__EXERCISE REQUIREMENTS__.
Go through the entries below and collect each line with the string "agent" in it.

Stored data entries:
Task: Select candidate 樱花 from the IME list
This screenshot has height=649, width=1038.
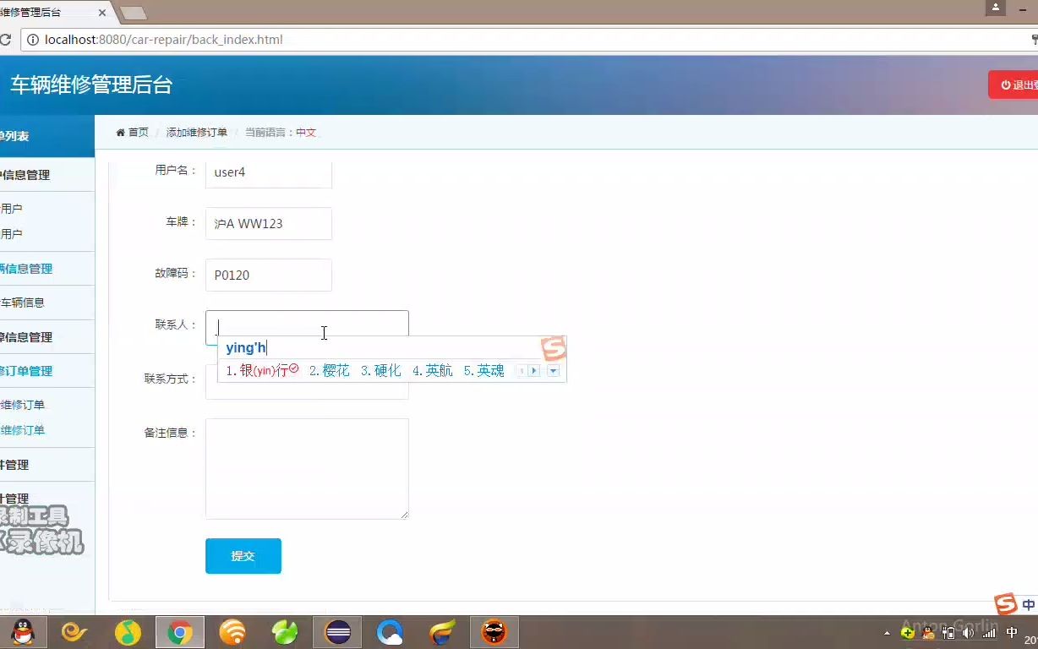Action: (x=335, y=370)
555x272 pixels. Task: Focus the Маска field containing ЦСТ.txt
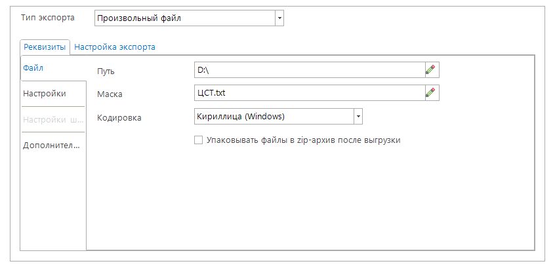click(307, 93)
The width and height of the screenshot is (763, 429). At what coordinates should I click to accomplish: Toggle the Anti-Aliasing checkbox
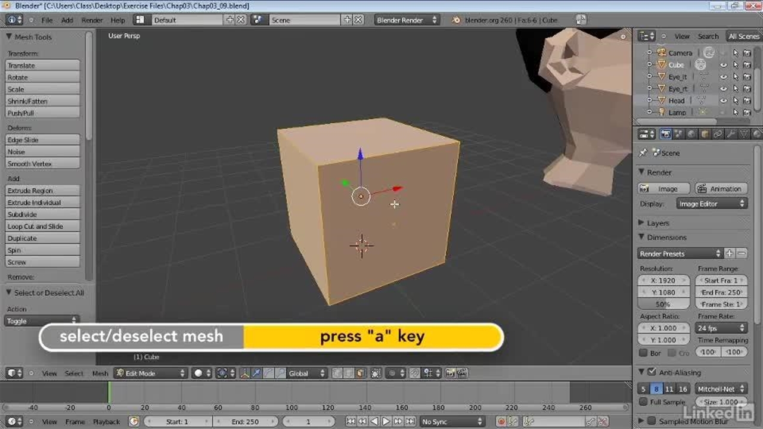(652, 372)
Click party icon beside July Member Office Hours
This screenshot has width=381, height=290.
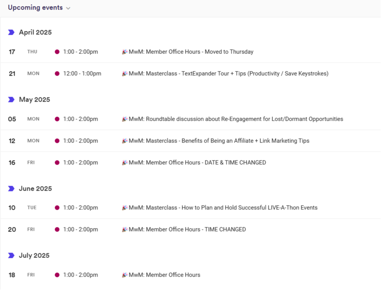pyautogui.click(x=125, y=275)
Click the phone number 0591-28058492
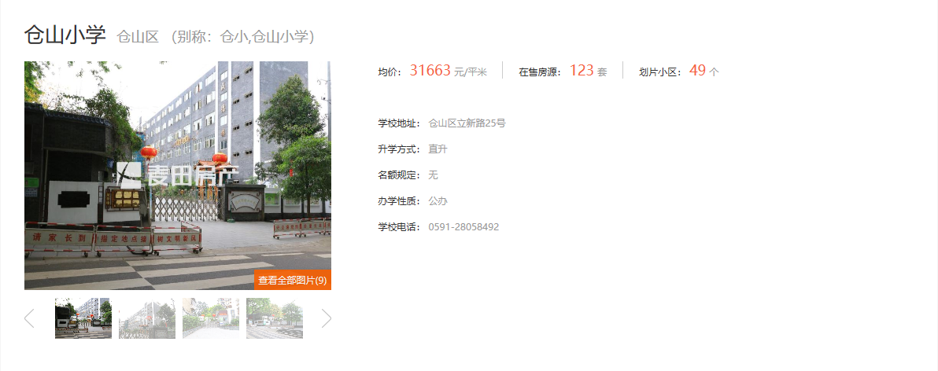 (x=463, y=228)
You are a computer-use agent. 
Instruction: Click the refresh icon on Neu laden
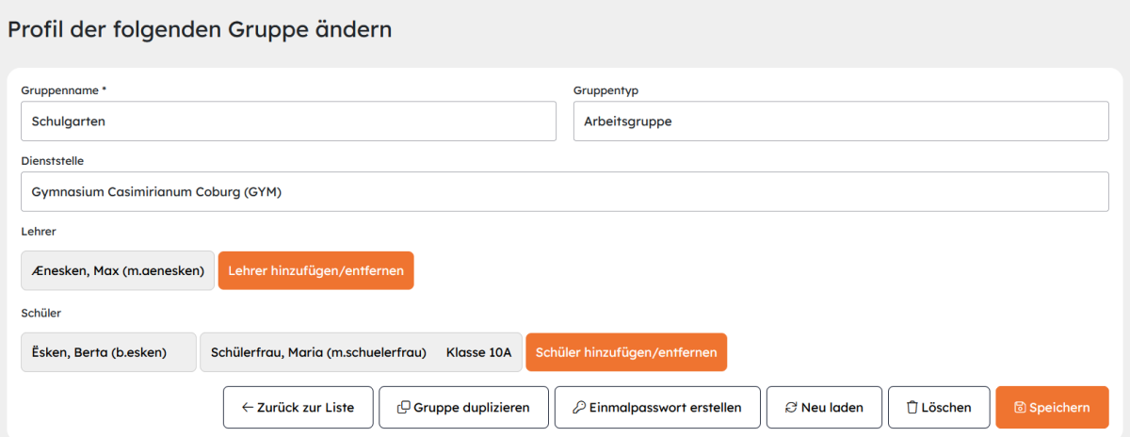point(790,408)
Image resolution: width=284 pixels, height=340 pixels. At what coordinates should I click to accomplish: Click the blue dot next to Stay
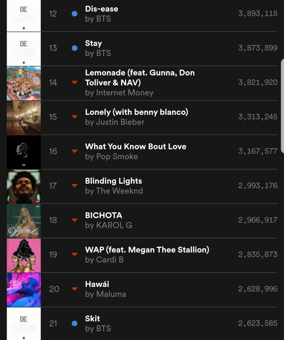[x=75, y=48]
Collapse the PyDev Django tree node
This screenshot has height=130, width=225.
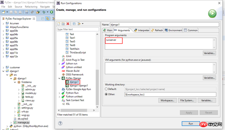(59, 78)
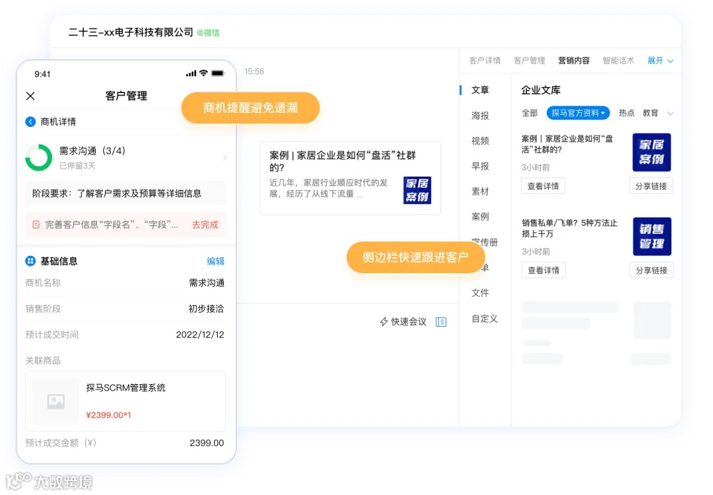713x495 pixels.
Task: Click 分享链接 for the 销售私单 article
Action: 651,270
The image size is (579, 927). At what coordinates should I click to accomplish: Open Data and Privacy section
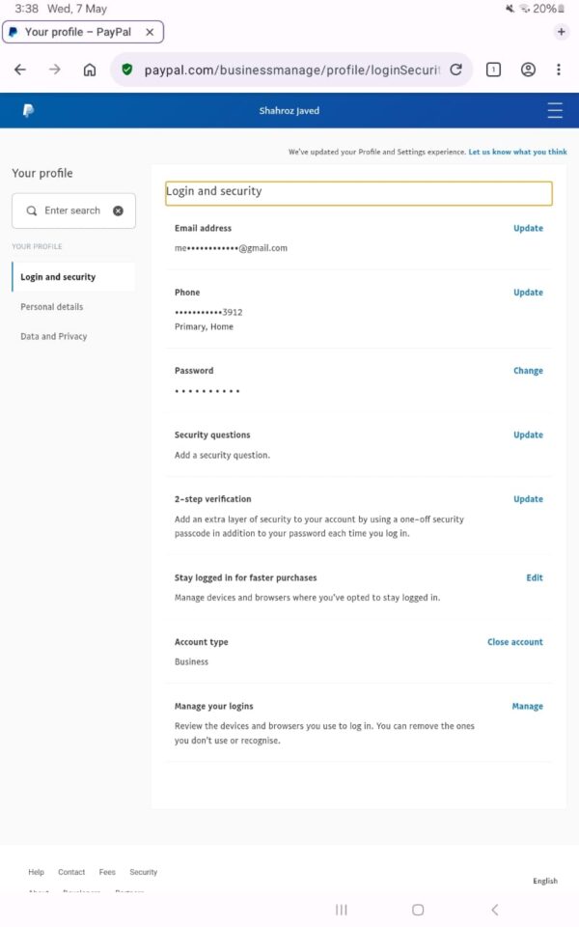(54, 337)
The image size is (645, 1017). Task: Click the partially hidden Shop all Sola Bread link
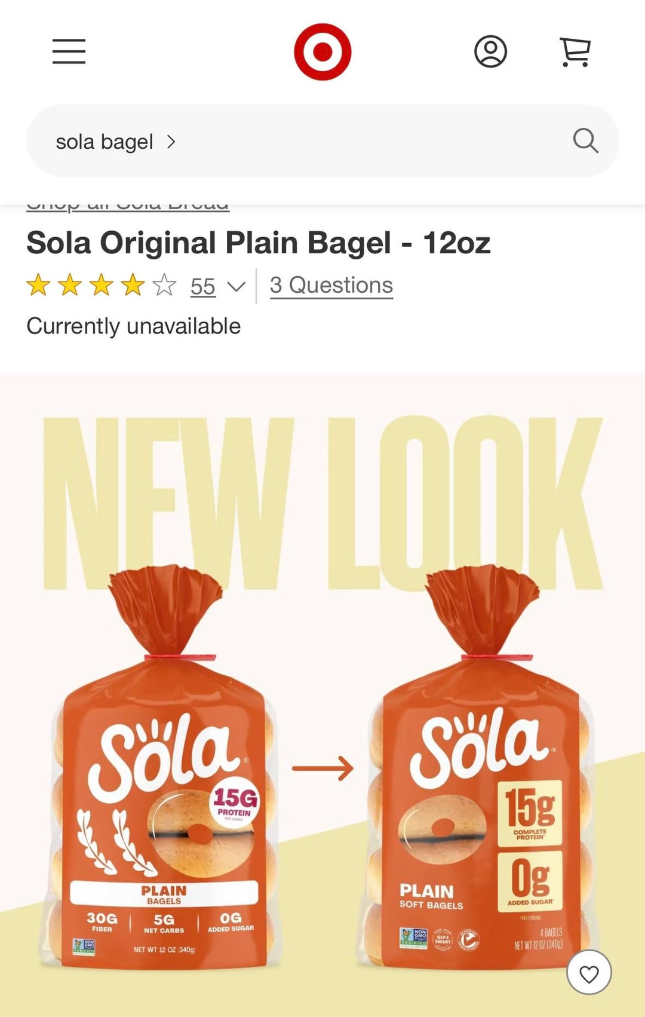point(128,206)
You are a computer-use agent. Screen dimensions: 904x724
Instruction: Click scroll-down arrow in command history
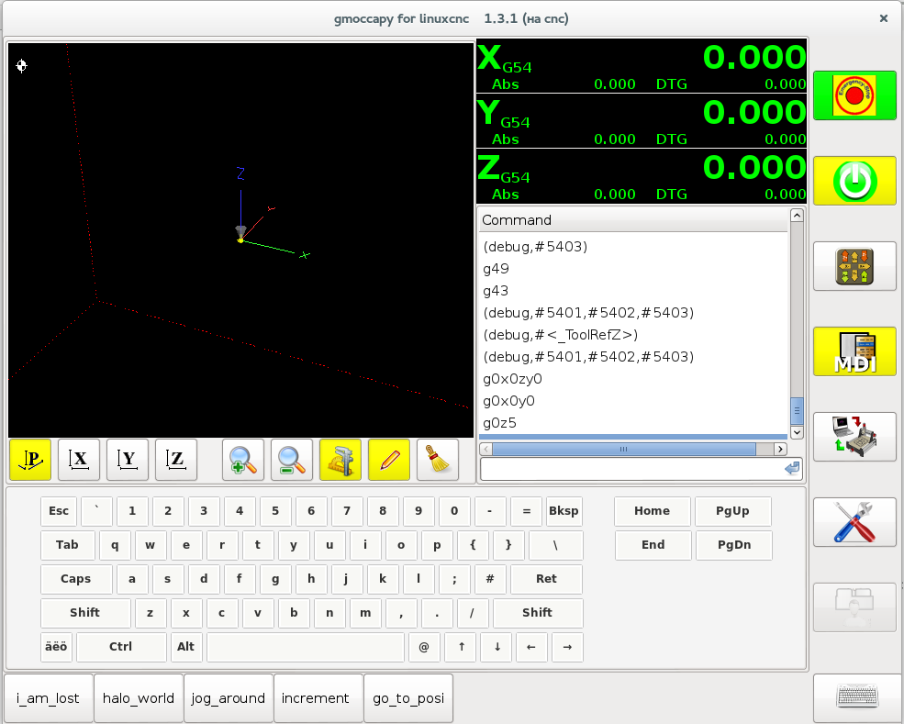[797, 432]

__REPLY__.
You are a computer-use agent. 
You are a computer-use agent. Screen dimensions: 904x724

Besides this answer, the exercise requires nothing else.